Наконец темник сказал Афиногену через толмача, что между монголами весьма уважают тех, кто привозит в их землю товары и драгоценные одежды из шелка, парчи или собольего меха, который именуется «королем над всеми мехами». Ибо это позволяет многим одеть перед, зад и плечи своих жен и дочерей в роскошные ткани и сделать их еще привлекательнее в своих глазах и перед богами, в том числе и перед Богом христиан. Вследствие этого монголы чрезвычайно заботятся о торговле и предают смертной казни только таких купцов, которые разоряются в третий раз, обманув тем самым своих доверителей. Но если они разорились и потеряли только тот товар, который был их собственностью, то их не казнят. И они могут, имея ярлык от великого хана, ездить до самого Китая и возить товары, и везде их будут принимать с почетом.

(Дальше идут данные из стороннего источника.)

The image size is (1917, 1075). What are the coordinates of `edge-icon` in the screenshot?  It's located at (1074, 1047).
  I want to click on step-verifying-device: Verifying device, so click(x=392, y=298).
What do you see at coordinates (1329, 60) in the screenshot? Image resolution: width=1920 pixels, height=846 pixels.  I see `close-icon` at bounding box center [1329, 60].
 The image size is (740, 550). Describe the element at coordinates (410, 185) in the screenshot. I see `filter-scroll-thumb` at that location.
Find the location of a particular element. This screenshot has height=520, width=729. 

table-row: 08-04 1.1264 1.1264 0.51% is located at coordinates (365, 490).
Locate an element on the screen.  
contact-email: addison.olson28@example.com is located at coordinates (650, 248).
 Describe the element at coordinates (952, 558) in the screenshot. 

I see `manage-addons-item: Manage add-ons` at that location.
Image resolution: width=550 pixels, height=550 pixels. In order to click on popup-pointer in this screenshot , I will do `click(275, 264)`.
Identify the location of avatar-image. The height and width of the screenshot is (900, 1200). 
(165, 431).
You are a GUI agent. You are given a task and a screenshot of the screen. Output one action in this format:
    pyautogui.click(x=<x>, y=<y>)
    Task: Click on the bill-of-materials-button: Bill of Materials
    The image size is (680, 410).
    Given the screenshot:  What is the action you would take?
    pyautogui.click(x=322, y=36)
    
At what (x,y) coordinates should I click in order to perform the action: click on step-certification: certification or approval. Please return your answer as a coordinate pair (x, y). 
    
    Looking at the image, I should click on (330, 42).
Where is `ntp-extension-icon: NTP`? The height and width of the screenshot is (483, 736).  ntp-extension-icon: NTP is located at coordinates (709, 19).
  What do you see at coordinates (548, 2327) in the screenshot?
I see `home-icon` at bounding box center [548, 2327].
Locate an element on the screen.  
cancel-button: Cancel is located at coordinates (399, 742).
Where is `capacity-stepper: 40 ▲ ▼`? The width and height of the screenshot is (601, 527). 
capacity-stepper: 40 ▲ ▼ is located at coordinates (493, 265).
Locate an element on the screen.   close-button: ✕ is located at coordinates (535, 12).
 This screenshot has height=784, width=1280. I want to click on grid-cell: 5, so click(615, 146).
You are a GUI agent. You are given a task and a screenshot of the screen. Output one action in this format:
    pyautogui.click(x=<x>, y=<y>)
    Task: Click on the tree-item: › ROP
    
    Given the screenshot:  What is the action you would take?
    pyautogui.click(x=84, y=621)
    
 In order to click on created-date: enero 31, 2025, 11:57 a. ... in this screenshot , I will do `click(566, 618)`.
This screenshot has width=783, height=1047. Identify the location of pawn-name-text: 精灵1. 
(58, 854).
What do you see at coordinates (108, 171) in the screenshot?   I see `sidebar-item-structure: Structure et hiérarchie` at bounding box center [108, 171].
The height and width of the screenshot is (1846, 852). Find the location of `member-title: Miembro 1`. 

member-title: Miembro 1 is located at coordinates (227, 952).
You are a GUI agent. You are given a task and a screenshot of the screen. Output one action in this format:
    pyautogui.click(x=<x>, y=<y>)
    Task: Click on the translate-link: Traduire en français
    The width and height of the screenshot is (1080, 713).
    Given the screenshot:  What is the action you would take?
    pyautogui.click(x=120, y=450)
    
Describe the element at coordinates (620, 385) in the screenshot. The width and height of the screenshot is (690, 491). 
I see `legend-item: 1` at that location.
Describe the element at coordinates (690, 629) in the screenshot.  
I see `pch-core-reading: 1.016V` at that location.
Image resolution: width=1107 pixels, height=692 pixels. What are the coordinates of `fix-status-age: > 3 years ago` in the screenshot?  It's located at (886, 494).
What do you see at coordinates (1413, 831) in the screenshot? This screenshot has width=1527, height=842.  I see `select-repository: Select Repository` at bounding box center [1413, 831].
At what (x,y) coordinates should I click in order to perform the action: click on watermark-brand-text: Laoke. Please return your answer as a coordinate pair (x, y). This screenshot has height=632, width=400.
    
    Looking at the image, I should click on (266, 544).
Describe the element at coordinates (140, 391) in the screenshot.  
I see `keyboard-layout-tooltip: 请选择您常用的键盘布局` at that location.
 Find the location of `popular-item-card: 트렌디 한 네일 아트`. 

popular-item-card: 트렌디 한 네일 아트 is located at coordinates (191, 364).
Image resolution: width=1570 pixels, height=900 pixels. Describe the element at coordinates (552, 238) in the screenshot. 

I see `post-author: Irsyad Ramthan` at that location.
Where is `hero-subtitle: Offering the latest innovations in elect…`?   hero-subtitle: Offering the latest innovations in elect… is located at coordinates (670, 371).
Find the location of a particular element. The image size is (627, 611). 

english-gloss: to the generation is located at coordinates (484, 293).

Высказав такое наставление, темник добавил, что даст греческим купцам охрану и своего толмача, чтобы им беспрепятственно продолжать путь. Купцы весьма обрадовались и благодарили темника.
Несколько дней, проведенные в городе темника, показались Феодулу и долгими, и темными. Ночь провели в телеге под навесом – отчасти из страха за свою жизнь, отчасти же из опасения за товар, ибо не хотелось по беспечности лишиться ни того, ни другого. Когда настала ночь, Трифон заплакал от страха и слабости, и Афиноген, желая его утешить, дал ему несколько сладких сухарей с вином. Толмач, прибывший с караваном, на рассвете спешно уехал, не сказавши ни «здрасьте» ни «до свиданья».
К середине дня, когда купцы уже терялись, идти ли им дальше, не дожидаясь обещанной охраны, или же терпеливо медлить, надеясь на то, что темник сдержит слово, явился к ним новый толмач – низкорослый, хмурый и немногословный. Зубы у него были настолько мелкие, что даже отсутствие одного из передних не сразу бросалось в глаза.
Он молча обошел телеги, заглянул вниз, пощупал зачем-то одно колесо. Посмотрел зубы верховой лошади одного из купцов – Агрефения Вестиопрата. Тот, в скособоченной шапке на русых, уже редеющих, кудрях так и выскочил – на щеках красные пятна:
– Ты что, нехристь, чужого коня лапаешь?
А толмач отступил на шаг, поглядел на Агрефения пристально, разогнав гаденькую усмешку по углам рта, помолчал-помолчал, а затем вызывающе расхохотался.
– Я толмач, – сказал он, – прислан к вам от темника. Бывали вы когда-нибудь раньше среди великого народа?
(Так монголы обычно именуют себя).
Агрефений Вестиопрат почесал левое ухо – оно, в отличие от правого, было у него багрово-синим, точно кипятком обваренным, – и ответил, что нет, не бывал. И никто из его спутников – тоже.
– А что в телегах? – спросил толмач и бесцеремонно сунулся в первую из них.
– Товар в телегах, – сказал Агрефений. И пригрозил: – Попробуй только укради!
– А, здесь не воруют, – отмахнулся этот новый толмач, который оказался куда хуже прежнего. – Здесь если украдут, то смертная казнь.
Он ухватил себя ладонями за горло, выпучил глаза и высунул язык, проделав все это с устрашающей стремительностью и чрезвычайно искусно, что наводило на ряд далеко идущих выводов.
Затем этот новый толмач усмехнулся и потребовал, чтобы его накормили. Агрефений заглянул к себе в мешок, вынул лепешку, испеченную так, чтобы долго не черствела.
Толмач сунул ее к себе за пазуху и потребовал, чтобы ему также дали красивых одежд – дабы он мог предстать перед владыкой владык без стыда за свою бедность.
Однако в этой просьбе Агрефений толмачу отказал.
Тот же, не смутясь и не обидевшись, сказал:
– Без охраны и без меня не уходите, потому что в трех днях пути отсюда начинаются опасные места, где бродят разбойники.
На это Агрефений ответил:
– С тобою нам нечего бояться, ибо ты, как я погляжу, и сам изрядный разбойник.
Толмач оскалил рот и отошел в сторону. Там он сел на землю, вынул полученную от Агрефения лепешку и начал кусать ее, держа обеими руками.